-For Immediate Release-
Dan Xie, Student PIRGs Political Director, 858-353-1452, [email protected]
Matt Casale, U.S. PIRG Environment Campaigns Director, 609-610-8002, [email protected]
Josh Chetwynd, Deputy Director, Media Relations, 303-573-5558, [email protected]
WASHINGTON — President Joe Biden released a framework of the Build Back Better Act Thursday after weeks of intense internal negotiations. The act, which will move through Congress via the budget reconciliation process, would –
- Make historic investments in clean energy, including 10 years of tax credits that could lower the costs of rooftop solar by 30% and bring down the cost of an electric vehicle by up to $12,500,
- Increase the maximum Pell Grant award by $550. This is an 8% increase to the Pell Grant which, at its current level, covers 28% of an average four-year college tuition, and
- Invests in families by extending the $3,600 child tax credit.
Senior and Florida PIRG Students leader at Eckerd College in St. Petersburg, Florida, Alex Gordon released the following statement:
“Climate change is the challenge of our generation. The Build Back Better Framework released today lays the foundation for the transition to clean renewable energy necessary to preserve a livable planet, clean air and clean water for generations to come. Young people across the country have been loud and clear in their calls for climate action. While there is more work to do, what’s on the table is certainly worth doing.

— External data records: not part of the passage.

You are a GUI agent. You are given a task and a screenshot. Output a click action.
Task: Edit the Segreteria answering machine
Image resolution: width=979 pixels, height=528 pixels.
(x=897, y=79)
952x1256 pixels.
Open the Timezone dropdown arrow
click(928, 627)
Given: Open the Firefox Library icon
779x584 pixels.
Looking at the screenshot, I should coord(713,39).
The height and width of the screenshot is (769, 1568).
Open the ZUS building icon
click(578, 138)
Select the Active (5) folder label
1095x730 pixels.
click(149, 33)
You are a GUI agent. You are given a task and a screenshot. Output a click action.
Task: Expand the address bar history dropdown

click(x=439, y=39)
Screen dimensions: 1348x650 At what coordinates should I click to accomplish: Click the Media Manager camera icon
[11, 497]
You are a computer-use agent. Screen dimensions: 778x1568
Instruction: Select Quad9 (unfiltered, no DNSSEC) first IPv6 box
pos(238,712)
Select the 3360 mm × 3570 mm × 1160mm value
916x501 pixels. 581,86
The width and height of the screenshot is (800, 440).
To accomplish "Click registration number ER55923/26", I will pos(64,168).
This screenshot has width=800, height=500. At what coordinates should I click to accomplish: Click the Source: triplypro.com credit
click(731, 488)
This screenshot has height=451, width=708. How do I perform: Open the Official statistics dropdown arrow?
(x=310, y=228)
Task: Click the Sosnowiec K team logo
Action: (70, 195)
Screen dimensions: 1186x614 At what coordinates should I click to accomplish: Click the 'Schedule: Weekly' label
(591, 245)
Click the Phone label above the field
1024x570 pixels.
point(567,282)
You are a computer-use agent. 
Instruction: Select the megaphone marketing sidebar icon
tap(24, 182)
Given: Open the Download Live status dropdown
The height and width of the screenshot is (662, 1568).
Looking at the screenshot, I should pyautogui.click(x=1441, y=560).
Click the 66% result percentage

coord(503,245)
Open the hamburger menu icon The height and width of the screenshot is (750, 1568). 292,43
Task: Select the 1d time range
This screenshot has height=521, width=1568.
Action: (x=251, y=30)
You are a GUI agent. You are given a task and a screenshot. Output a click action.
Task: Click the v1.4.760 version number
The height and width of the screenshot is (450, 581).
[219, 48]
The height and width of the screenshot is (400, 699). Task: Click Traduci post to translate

“We urge Congress to pass the Build Back Better Act and the bipartisan Infrastructure Investment and Jobs Act as soon as possible so we can take the essential next steps toward a greener and healthier future for my generation. As the details are confirmed, we also hope to see more of these new investments paid for by the polluters that got us into these messes in the first place.”
Junior and President of PIRG Campus Action at the University of North Carolina – Chapel Hill, Katelynn Gilbert released the following statement:
“We support the increase to the Pell Grant in the Build Back Better Act. This will allow millions of students to go to college with less of a reliance on student loans. However, the $550 increase to the maximum Pell Grant still falls short of President Biden’s campaign promise to double these grant allotments.
“Seven million students rely on Pell Grants. This used to be a huge lifeline because it once covered more than three-quarters of the average four-year college tuition. But now, even with these grants will only cover under a third of costs. This is just not enough for many Pell recipients to stay in school without struggling to pay for their tuition and fees as well as other expenses, such as housing, food and textbooks. Simply put, this program must keep up with the times. To make college affordable and accessible for all students, regardless of their families’ income, we urge the administration and Congress to make this announcement just a building block on the way to doubling Pell grants.”
Junior and President of PIRG Campus Action at the University of Arizona, Bita Mosallai released the following statement:
“The image of the average college student as a fresh high school graduate is long outdated. Over a quarter (26 percent) of all undergraduate students, or 4.8 million students, are raising dependent children. The past year posed intense new challenges for students who are parents and highlighted a long-standing gap in policy.
There are few more important roles in society than taking care of people but today we incentivize people to do other, less meaningful work so that they can pay other people to take care of their loved ones. We applaud the Build Back Better Act’s investment in the well-being of children and families.”